These MUST be preserved in all code changes:

  1. Decimal-only monetary mathshopspring/decimal (Go) / decimal.js (TS) for ALL monetary amounts. Never use float/float64 for money.
  2. Balanced postings — Every ledger entry must balance: sum of debits = sum of credits. TigerBeetle enforces this at the engine level.
  3. State machine transitions — State changes must follow the valid transition map; no skipping states.
  4. Idempotency everywhere — Every mutation accepts and enforces idempotency keys.
  5. UTC timestamps — All timestamps stored and transmitted in UTC.
  6. UUID identifiers — All entity IDs are UUIDs.
  7. Tenant isolation — ALL data is tenant-scoped. No cross-tenant data leakage. Every query that returns tenant data must filter by tenant_id. Gateway always uses tenant_id from auth, never from request body.
  8. Module boundariescore/ imports only domain/, never ledger/, treasury/, or rail/ directly.
  9. TigerBeetle is write authority — Postgres ledger tables are the read model, never written to directly for balance mutations.
  10. Treasury reservations are in-memoryReserve/Release must never hit the database. Only the flush goroutine writes to Postgres.
  11. Engine writes ONLY to outbox — The settlement engine (core.Engine) makes zero network calls and has zero direct dependencies on ledger, treasury, rail, or node. Every side effect (provider call, ledger post, treasury reserve, blockchain send, webhook delivery) is expressed as an OutboxEntry (intent or event) written atomically with the state transition. Workers execute intents and call back via Engine.Handle*Result. Bypassing the outbox to call side effects directly from the engine is forbidden.

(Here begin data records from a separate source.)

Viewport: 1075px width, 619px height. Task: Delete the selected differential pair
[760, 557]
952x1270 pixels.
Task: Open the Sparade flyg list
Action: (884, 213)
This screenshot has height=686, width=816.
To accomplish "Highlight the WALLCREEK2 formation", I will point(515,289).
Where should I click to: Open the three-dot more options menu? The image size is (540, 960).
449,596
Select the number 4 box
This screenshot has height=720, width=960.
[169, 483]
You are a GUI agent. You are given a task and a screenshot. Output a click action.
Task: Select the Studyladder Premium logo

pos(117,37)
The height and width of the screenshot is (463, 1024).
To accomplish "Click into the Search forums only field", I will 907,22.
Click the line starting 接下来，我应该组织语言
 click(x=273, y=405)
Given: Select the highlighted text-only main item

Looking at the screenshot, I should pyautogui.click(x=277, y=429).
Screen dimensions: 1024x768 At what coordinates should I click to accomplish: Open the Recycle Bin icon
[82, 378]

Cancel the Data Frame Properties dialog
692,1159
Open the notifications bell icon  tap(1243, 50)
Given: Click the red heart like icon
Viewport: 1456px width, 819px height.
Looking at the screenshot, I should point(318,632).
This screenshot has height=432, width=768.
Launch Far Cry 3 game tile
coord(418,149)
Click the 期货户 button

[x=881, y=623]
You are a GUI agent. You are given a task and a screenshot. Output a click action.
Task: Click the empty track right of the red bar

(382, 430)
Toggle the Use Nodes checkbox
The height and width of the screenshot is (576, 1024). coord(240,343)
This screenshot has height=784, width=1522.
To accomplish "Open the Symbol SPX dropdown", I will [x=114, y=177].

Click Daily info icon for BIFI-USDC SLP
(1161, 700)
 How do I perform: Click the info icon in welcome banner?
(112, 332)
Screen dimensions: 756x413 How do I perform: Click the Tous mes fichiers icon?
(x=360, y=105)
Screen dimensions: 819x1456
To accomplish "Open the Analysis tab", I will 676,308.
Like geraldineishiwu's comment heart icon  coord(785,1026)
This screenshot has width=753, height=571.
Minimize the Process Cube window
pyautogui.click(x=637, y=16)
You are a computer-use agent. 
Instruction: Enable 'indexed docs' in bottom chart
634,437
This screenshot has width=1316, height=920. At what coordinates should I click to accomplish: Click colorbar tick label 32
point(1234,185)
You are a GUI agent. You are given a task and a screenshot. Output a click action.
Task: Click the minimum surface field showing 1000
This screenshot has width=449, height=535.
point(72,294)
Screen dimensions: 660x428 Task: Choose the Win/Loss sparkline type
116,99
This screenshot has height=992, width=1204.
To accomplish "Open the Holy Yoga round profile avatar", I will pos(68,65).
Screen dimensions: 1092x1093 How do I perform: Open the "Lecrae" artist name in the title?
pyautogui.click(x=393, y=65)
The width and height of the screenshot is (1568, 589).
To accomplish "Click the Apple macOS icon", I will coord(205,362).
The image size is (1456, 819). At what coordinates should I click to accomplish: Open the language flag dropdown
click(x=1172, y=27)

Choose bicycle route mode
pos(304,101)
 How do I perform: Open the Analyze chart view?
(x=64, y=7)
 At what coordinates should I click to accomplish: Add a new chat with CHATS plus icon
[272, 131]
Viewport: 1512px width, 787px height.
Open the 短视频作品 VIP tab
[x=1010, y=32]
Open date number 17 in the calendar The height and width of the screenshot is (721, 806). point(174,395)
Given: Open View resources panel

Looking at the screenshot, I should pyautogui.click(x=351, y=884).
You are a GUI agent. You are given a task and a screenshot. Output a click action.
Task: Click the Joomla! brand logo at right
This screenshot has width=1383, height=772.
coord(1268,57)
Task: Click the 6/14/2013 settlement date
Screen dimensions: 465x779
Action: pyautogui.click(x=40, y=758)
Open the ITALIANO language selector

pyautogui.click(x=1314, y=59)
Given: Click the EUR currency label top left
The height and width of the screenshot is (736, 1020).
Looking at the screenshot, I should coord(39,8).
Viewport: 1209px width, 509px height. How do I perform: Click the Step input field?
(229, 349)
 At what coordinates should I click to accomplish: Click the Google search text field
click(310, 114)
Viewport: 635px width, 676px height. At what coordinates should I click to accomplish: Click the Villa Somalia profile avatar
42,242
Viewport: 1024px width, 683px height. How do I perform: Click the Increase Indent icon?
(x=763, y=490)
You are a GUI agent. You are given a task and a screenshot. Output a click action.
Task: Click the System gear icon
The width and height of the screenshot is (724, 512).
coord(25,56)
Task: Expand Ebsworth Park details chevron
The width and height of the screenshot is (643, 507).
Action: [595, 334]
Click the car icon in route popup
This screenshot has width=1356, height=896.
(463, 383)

Build & Development Commands

Makefile targets (top-level orchestration)

make build              # Compile Go binaries to bin/
make test               # Go tests with -race
make test-integration   # End-to-end integration tests (5 min timeout)
make lint               # golangci-lint
make proto              # buf generate (Go to gen/, TS to api/gateway/src/gen/)
make migrate-up         # Run all DB migrations (needs SETTLA_*_DB_MIGRATE_URL)
make migrate-down       # Rollback all DB migrations
make migrate-create     # Create new migration (DB=ledger NAME=add_foo)
make sqlc-generate      # Generate Go code from SQL queries (cd db && sqlc generate)
make db-seed            # Load seed data into all databases
make docker-up          # Build and start all services (infra + app)
make docker-down        # Stop all services
make docker-logs        # Tail logs from all services
make docker-reset       # Clean slate: down + remove volumes + rebuild
make bench              # Run all Go benchmarks, output to bench-results.txt
make loadtest           # 5,000 TPS for 10 minutes (peak load proof)
make loadtest-quick     # 1,000 TPS for 2 minutes (CI-friendly)
make loadtest-sustained # 600 TPS for 30 minutes
make loadtest-burst     # Burst recovery: ramp 600→8000→600 TPS
make loadtest-flood     # Single tenant flood: 3,000 TPS one tenant
make loadtest-multi     # Multi-tenant scale: 50 tenants × 100 TPS
make soak               # 2-hour soak test at 1,000 TPS
make soak-short         # 15-minute soak test at 1,000 TPS
make chaos              # Run all chaos test scenarios
make report             # Generate full benchmark report (bench + loadtest-quick + soak-short)
make demo               # Run interactive demo scenarios
make clean              # Remove build artifacts

Local dev setup

cp .env.example .env   # Create local env file
make docker-up         # Builds Go/TS containers + starts TigerBeetle, Postgres x3 + PgBouncer x3, NATS, Redis

Infrastructure ports:

  • TigerBeetle :3001
  • PgBouncer: ledger :6433, transfer :6434, treasury :6435
  • Postgres (raw): ledger :5433, transfer :5434, treasury :5435
  • Redis :6379
  • NATS :4222 (client) :8222 (monitoring)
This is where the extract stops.